俺の会社員生活時代に一番欠けていたことは『俺のやりたい事がやれない』。
この自分の不幸な生き方を俺自身で何とか改革しなければならない。幸いにして将来の生活費に懸念が薄らいだ今となっては「やりたい事をやる」に焦点を当て、それを実現するためには起業するのがベストでは?と俺は考えはじめた。

そんな空想をし始めると俺はもう止まらない「俺が嫌いなことはただの一つも今後はやらない」これは絶対そうすると勝手に決めた。
俺の嫌いではないことの中から、自分のやりたい事を、やりたい時に、やりたい方法でやる。ま、あまり喧嘩腰もできないだろうから、このうち1つだけは妥協してもいいけど、2つ以上妥協することは絶対にしないぞ。

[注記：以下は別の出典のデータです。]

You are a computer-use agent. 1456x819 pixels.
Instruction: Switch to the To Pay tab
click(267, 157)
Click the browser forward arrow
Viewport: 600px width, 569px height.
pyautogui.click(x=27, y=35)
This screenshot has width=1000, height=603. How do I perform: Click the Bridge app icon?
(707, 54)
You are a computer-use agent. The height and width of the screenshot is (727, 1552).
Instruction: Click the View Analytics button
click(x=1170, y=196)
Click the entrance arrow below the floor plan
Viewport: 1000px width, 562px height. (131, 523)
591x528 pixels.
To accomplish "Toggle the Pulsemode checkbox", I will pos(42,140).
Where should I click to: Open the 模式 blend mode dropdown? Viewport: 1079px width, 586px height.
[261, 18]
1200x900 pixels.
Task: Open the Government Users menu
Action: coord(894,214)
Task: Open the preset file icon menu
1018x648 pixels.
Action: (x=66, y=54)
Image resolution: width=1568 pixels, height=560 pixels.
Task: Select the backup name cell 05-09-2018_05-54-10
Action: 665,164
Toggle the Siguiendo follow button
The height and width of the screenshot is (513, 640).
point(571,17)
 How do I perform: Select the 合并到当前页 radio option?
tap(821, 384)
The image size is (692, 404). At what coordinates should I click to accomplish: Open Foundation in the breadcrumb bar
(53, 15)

だんだん鼻息荒くなった。

きっと儲けを高く望まないならできるだろう。
さらに、競合する相手がいなければできるに違いない。
もっと言えば、俺にしかできなければ、簡単に俺にその仕事が来るんだ。
つまり安い収入で誰もが尻込みするような仕事を「請け負いますよ」となればそれは受注できる。

俺は上述したように将来の生活費を貯めて心配が薄らいだのが一つ目のハングリー精神を無くした要因だが、それに連れて「俺を他人がどう見られようとも俺が楽しければそれでいい」と考えるようになったことは二つ目のハングリー精神精神の喪失になったと思う。

俺はふつうの会社員が大事に考えていること二つも手放してしまった!これから俺は自由になる。